Politica
Ragusa, Angelica: "Costruiamo sin da ora l'alternativa alla giunta Cassì"
Il coordinatore cittadino di Italia Viva di ritorno dall'assemblea nazionale della Casa riformista
Filippo Angelica con il sindaco di Milano Beppe Sala
«La Casa riformista è la chiave per rendere competitivo il centrosinistra». A parlare è Filippo Angelica, coordinatore di Italia Viva Ragusa, di ritorno dall'assemblea nazionale a Milano, dove, tra l’altro, ha incontrato anche il sindaco, Beppe Sala. «Un passaggio molto importante per strutturarci anche in Sicilia. Siamo aperti a tutte le forze e alle personalità che si riconoscono in un’area di centro riformista, collocata nel campo largo del centrosinistra, capace di bilanciare le spinte più estreme. È un progetto che cresce, come dimostra la recente adesione di Pietro Bartolo», spiega.
Come vi muovete a Ragusa?
«Il nostro obiettivo è portare avanti il progetto nazionale di Italia Viva, lavorando all’unità delle forze del centrosinistra. Vogliamo costruire un percorso con Pd, M5s, Avs, il movimento di La Vardera e tutte le forze che si riconoscono in un riformismo di centrosinistra, per essere competitivi alle prossime elezioni amministrative. Questo è un momento cruciale. Tra un anno si voterà per le Politiche. Inoltre le Regionali sono ormai alle porte e se il sindaco Cassì dovesse candidarsi, per legge dovrebbe dimettersi in tempo. Si aprirebbe, quindi, anche la partita delle Comunali. È per questo che riteniamo cruciale che le forze riformiste di centrosinistra inizino fin da ora a organizzarsi per proporre alla città un’idea credibile e di governo».
In questo contesto si inserisce l'assemblea di Ragusa Prossima in programma venerdì. Ci sarete?
«Come Italia Viva non abbiamo ricevuto alcun invito. Detto questo, guardiamo con favore a tutti gli incontri che mettono al centro la città e che vogliono offrire un contributo al dibattito pubblico. Credo però che Ragusa Prossima debba chiarire quale sia il proprio destino e quale ruolo intenda giocare nel futuro politico cittadino. Viene da un’esperienza che, a nostro avviso, non è stata particolarmente entusiasmante. Fino a pochi mesi fa ha governato insieme a un’amministrazione che oggi è collocata nel centrodestra. È giusto guardare al futuro, ma è altrettanto giusto fare una riflessione su quanto è accaduto e sulle scelte compiute. Cinque anni fa questa amministrazione è partita come civica, oggi non lo è più: il sindaco è il principale esponente cittadino di Forza Italia. Questo dimostra che quell’esperienza ha assunto una connotazione politica precisa».
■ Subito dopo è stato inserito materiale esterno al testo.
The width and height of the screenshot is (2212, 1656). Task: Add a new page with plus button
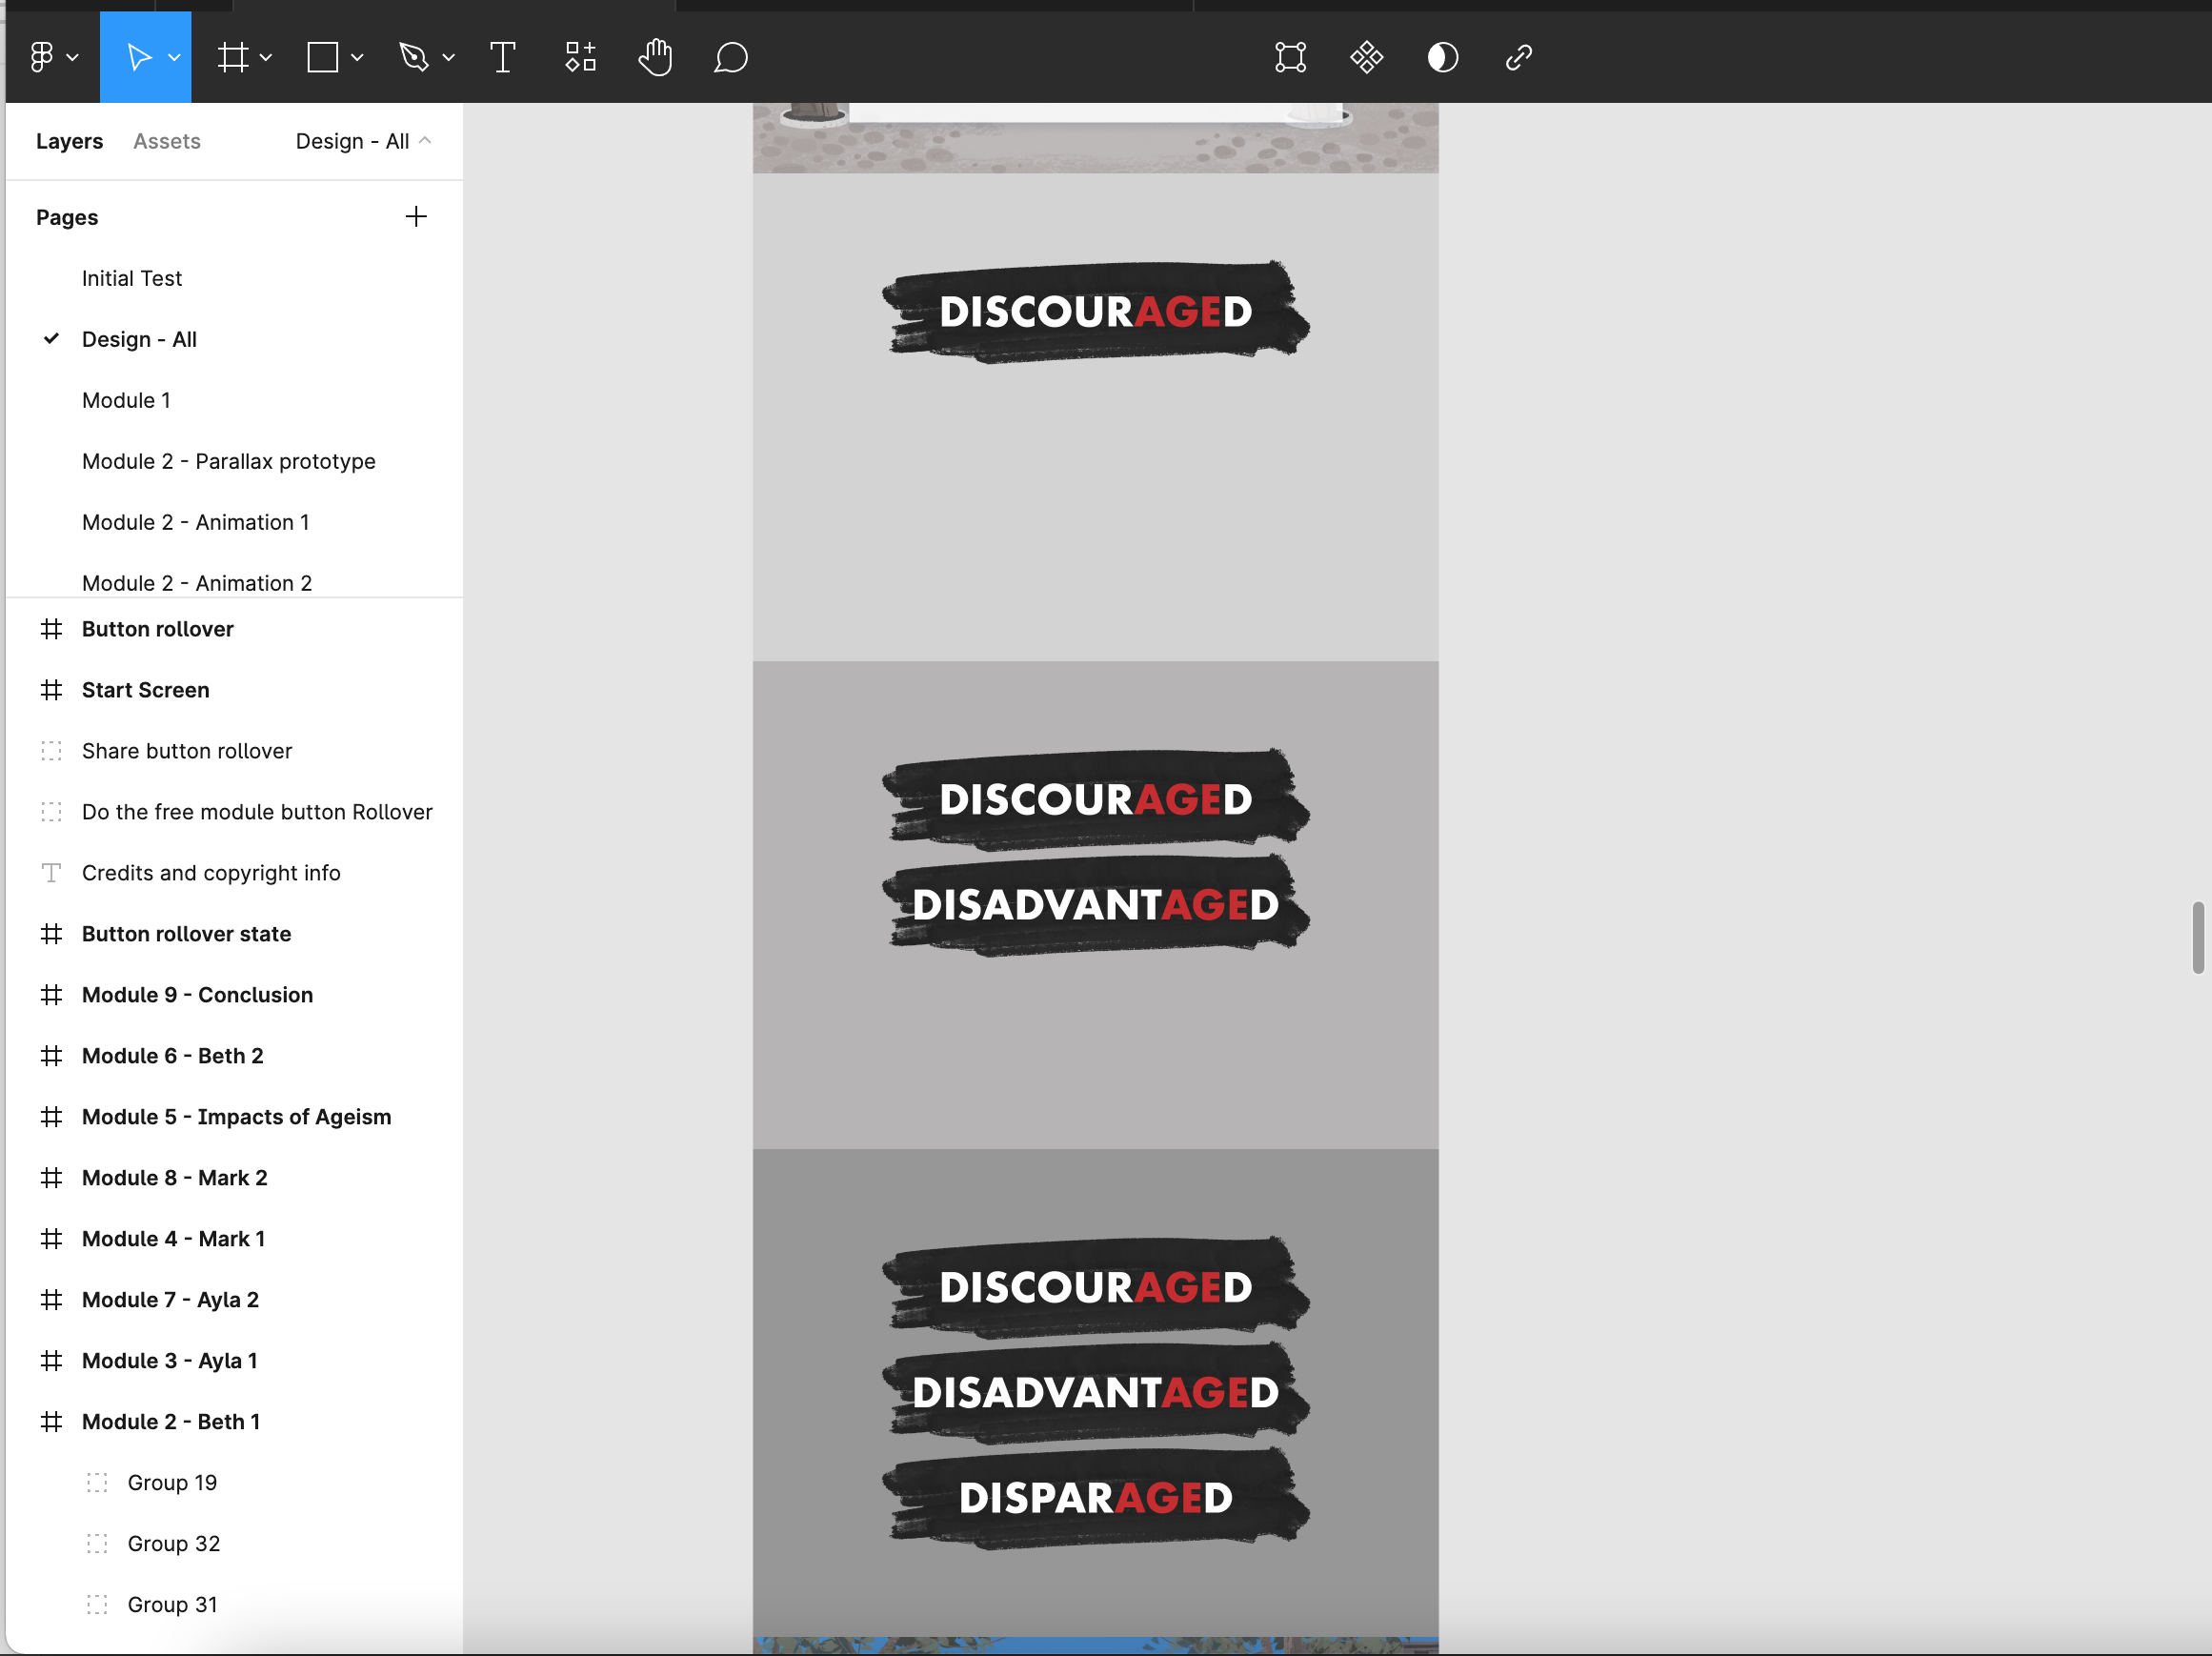pos(416,216)
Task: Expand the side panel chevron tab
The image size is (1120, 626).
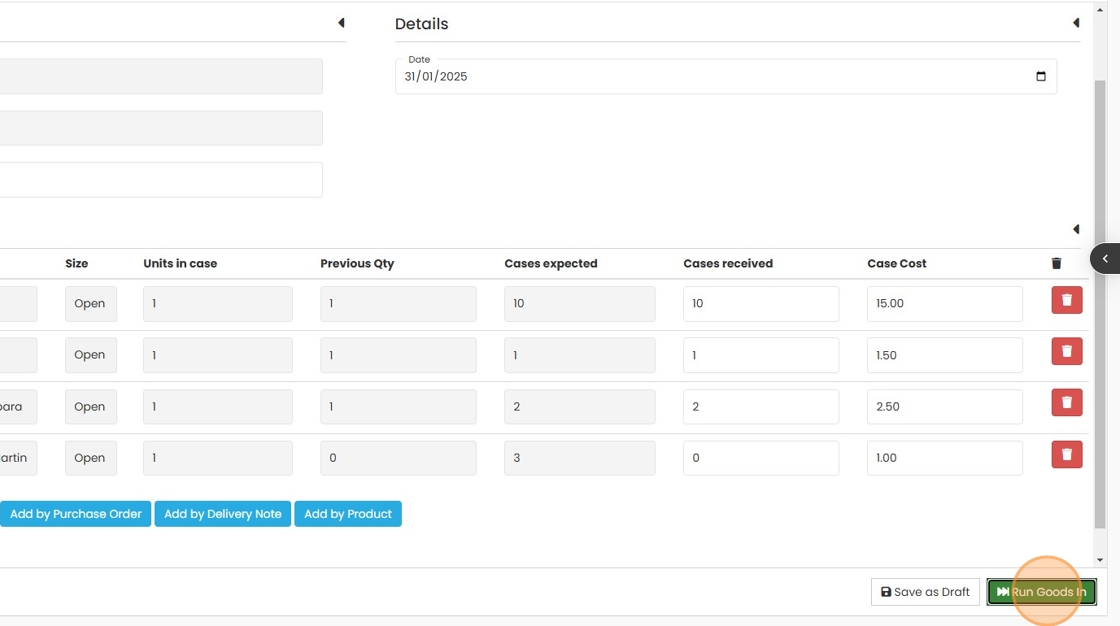Action: tap(1105, 259)
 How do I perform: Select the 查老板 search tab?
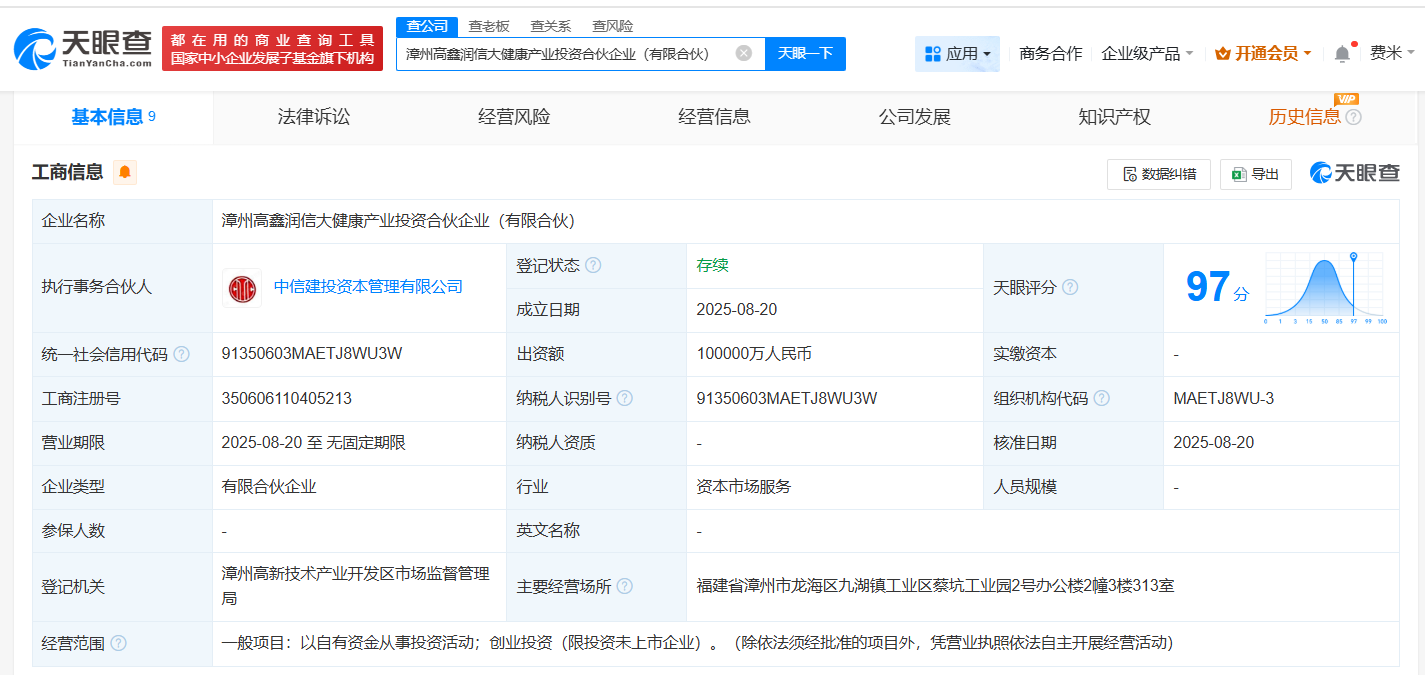[x=489, y=26]
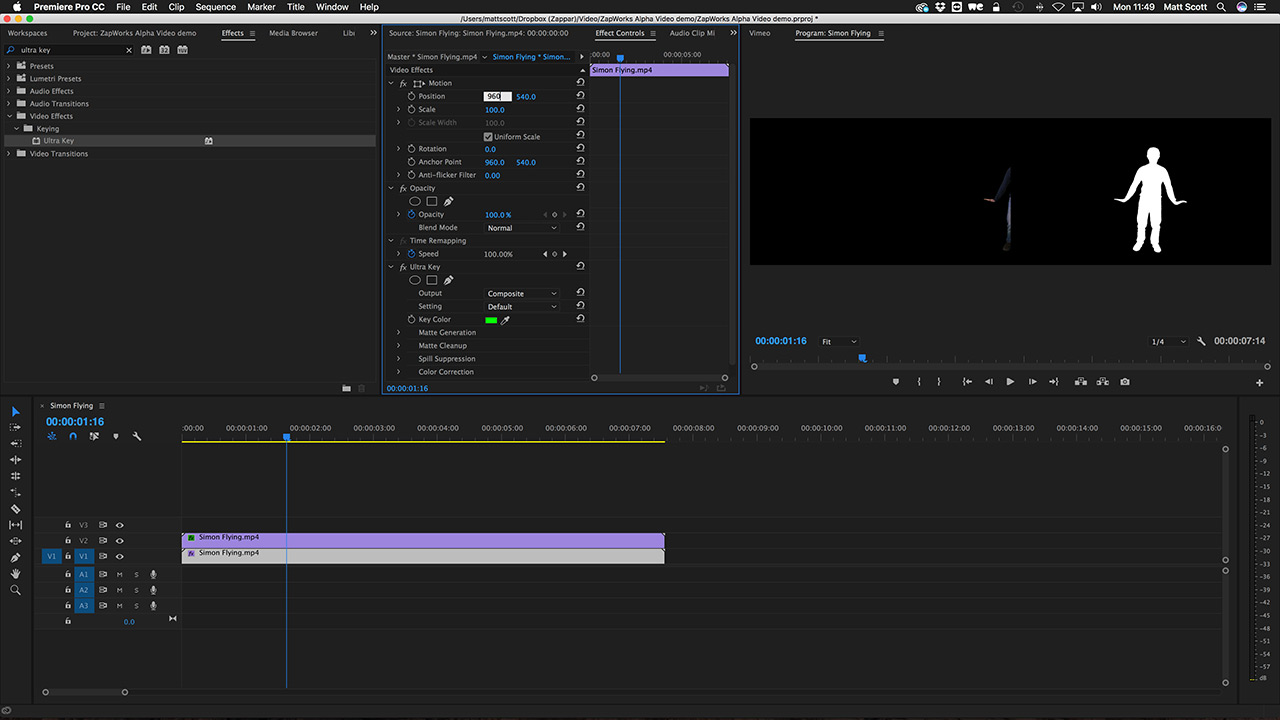The image size is (1280, 720).
Task: Select the Razor tool in timeline toolbar
Action: (15, 508)
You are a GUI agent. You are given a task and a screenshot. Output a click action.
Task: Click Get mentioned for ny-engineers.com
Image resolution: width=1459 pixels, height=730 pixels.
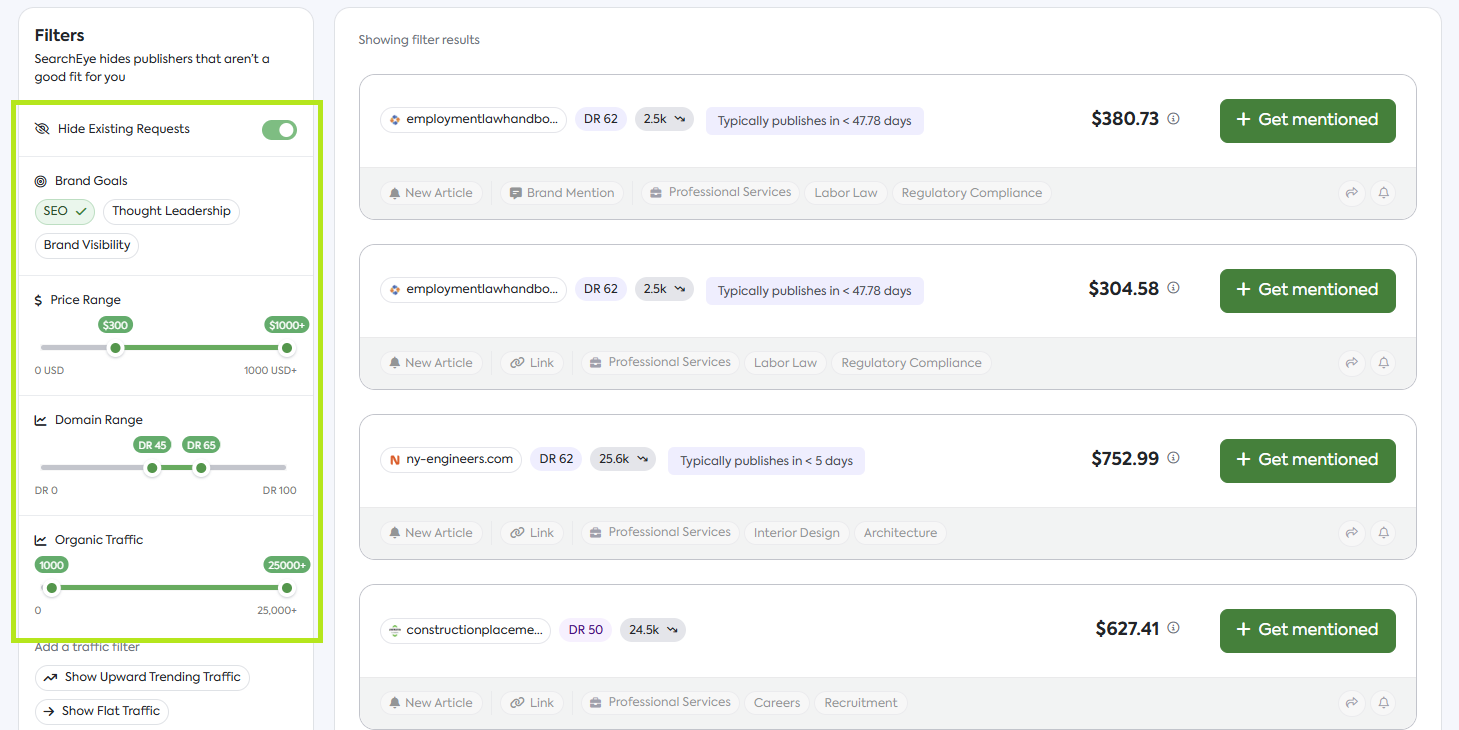pyautogui.click(x=1307, y=460)
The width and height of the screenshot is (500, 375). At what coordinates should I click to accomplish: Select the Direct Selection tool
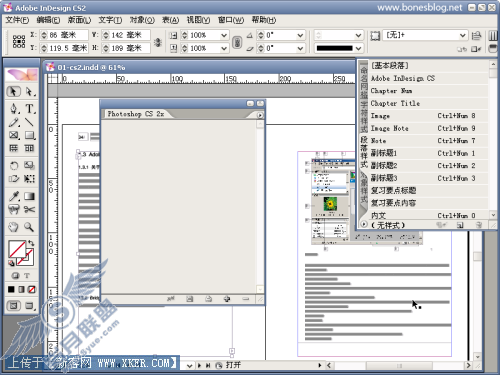pyautogui.click(x=29, y=91)
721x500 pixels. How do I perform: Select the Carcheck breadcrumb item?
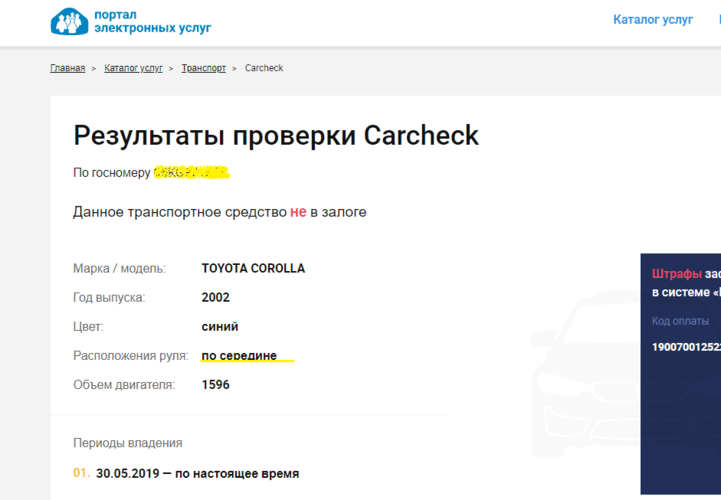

A tal proposito, cosa succederà per lei nel centrodestra ragusano?
«A noi interessa una sola cosa: il buon governo. E oggi, francamente, riteniamo che a Ragusa ci sia tutto tranne che buon governo. Il centro storico è impoverito, la città è priva di un teatro, palazzo Tumino è rimasto solo uno spot. A fronte di una comunicazione molto intensa sui social, sul piano concreto la percezione è quella di una città lasciata all’abbandono. Politicamente, poi, governa Forza Italia, mentre Fratelli d’Italia è all’opposizione. Questo scenario deve essere un monito per il centrosinistra: se non si è uniti, non si vince. Non si tratta di approfittare delle difficoltà altrui, ma di avere una lettura lucida della realtà politica. E oggi il centrodestra a Ragusa non appare affatto compatto».